Briefing on claims construction issues has been completed and a claims construction (Markman) hearing has been requested. No trial date has
been set. The Company believes that the claims are without merit, and it intends to defend against them vigorously. On May 6, 2003, the
USPTO issued to Convolve U.S. Patent No. 6,560,658 B2, entitled “Data Storage Device with Quick and Quiet Modes.” Convolve has
indicated that it will seek leave of the court to add this patent to the lawsuit. This latest patent is a continuation of a patent currently in the
lawsuit (U.S. Patent No. 6,314,473). The Company similarly believes any claims that may relate to this continuation patent would be without
merit, regardless of whether such claims were added to the ongoing litigation or asserted against the Company in a separate lawsuit. Judge John
Martin, who was assigned to this case, has announced his retirement from the federal bench. The case was reassigned to Judge George B.
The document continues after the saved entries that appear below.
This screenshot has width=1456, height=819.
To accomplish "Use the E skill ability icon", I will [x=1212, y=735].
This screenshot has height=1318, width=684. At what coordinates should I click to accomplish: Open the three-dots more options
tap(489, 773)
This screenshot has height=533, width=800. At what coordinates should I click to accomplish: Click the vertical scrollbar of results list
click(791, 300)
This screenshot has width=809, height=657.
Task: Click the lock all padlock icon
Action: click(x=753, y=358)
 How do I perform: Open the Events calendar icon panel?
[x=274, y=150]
Daniels. On October 14, 2003, the Special Master resigned from the case due to Convolve’s claim that he had a conflict of interest. Magistrate
Judge James C. Francis IV was appointed to handle all discovery matters. Plaintiffs have indicated that they will dismiss claims regarding U.S.
Patent No. 5,638,267 from the case. The claims construction hearing on U.S. Patent Nos. 4,916,635 and 6,314,473 was held on March 30 and
31, 2004. The Company awaits the court’s order.
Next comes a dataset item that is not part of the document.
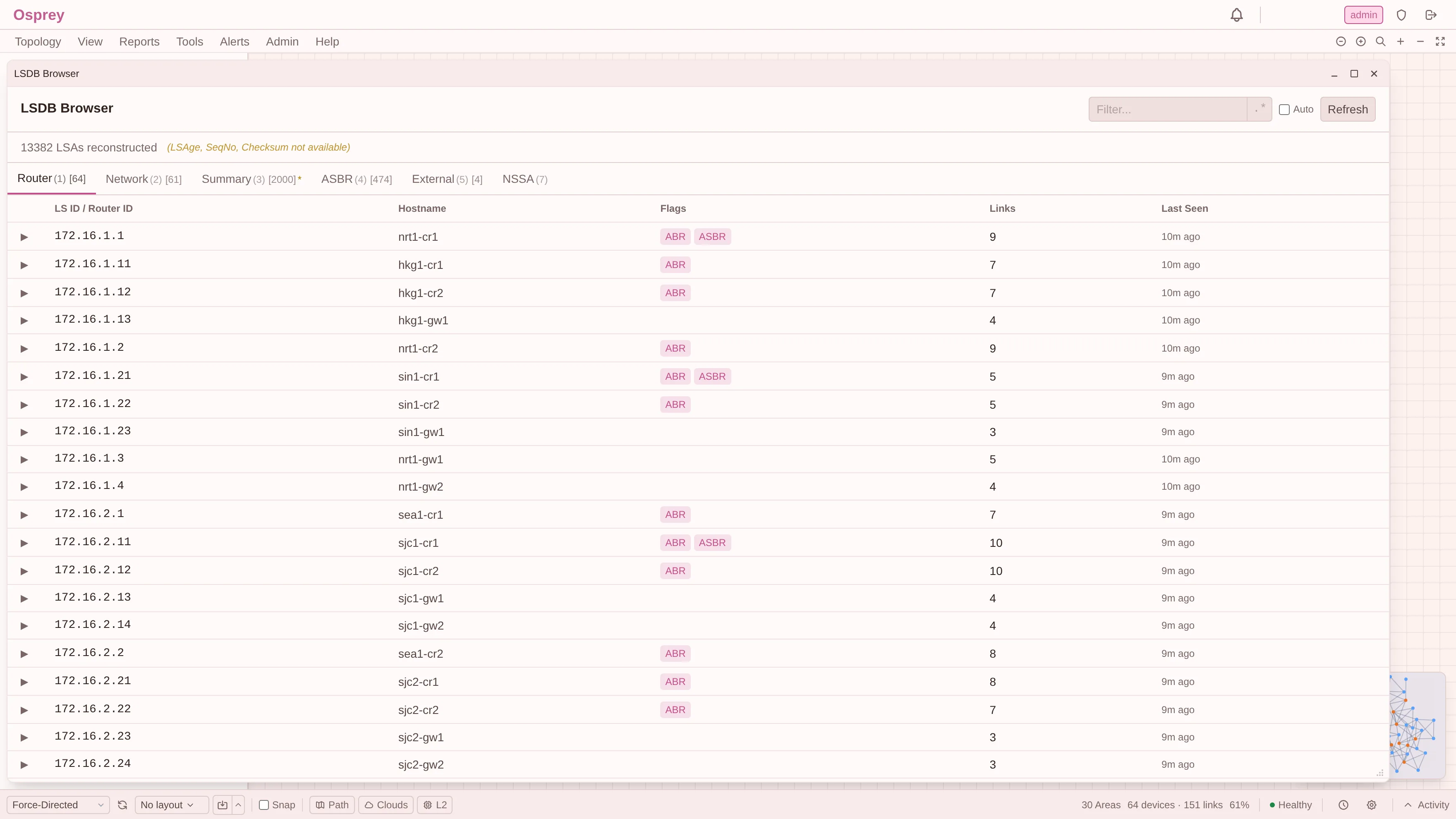Click the history clock icon in the status bar

pos(1343,805)
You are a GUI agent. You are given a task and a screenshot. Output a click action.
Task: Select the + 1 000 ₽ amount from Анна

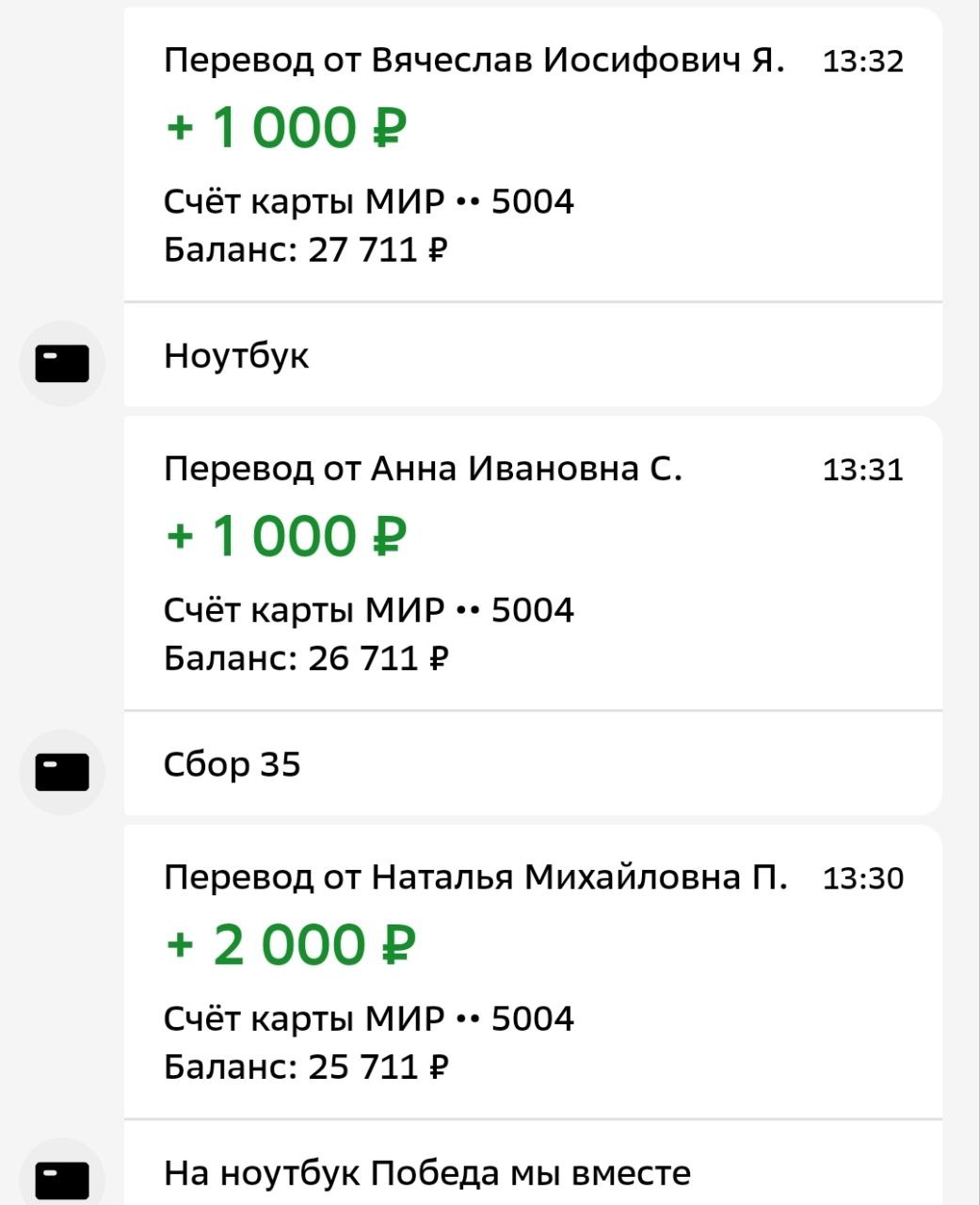286,537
Shao Tong, et al. v. Seagate International (Wuxi) Co., Ltd . In July 2002, the Company was sued in the People’s Court of Nanjing City,
China, by an individual, Shao Tong, and a private Chinese company, Nanjing Yisike Network Safety Technique Co., Ltd. The complaint
alleged that two of the Company’s personal storage disc drive products infringe Chinese patent number ZL94111461.9, which prevents the
corruption of systems data stored on rigid disc drives. The suit, which sought to stop the Company from manufacturing the two products and
claimed immaterial monetary damages, was dismissed by the court on procedural grounds on November 29, 2002. On December 3, 2002, the
plaintiffs served the Company with notice that they had refiled the lawsuit. The new complaint contained identical infringement claims against
the same disc drive products, claimed immaterial monetary damages and attorney’s fees and requested injunctive relief and a recall of the
products from the Chinese market. Manufacture of the accused products ceased in May 2003. At a hearing on March 10, 2003, the court
referred the matter to an independent technical advisory board for a report on the application of the patent claims to the two products. On June
10, 2003, the Company presented its non-infringement case to the technical panel. The panel issued a technical advisory report to the court
finding no infringement. The court heard oral arguments on the technical advisory report in September 2003, issued an order that Seagate
products did not infringe the patent and rejected plaintiffs’ lawsuit. Plaintiffs filed an appeal with the Jiangsu High Court, and the Company
filed its opposition brief on January 21, 2004. The People’s Republic of China Patent Reexamination Board (the “PRB”) declared patent
ZL94111461.9 invalid on March 28, 2004. The patentee has three months to appeal the PRB’s decision. The Jiangsu High Court stayed the
appeal on the infringement case pending a final judgment on patent invalidity. On June 22, 2004, Shao Tong filed a lawsuit in the Beijing
Intermediate People’
s Court against the PRB challenging its patent invalidity decision. The Company believes the claims are without merit, and
intends to defend against them vigorously.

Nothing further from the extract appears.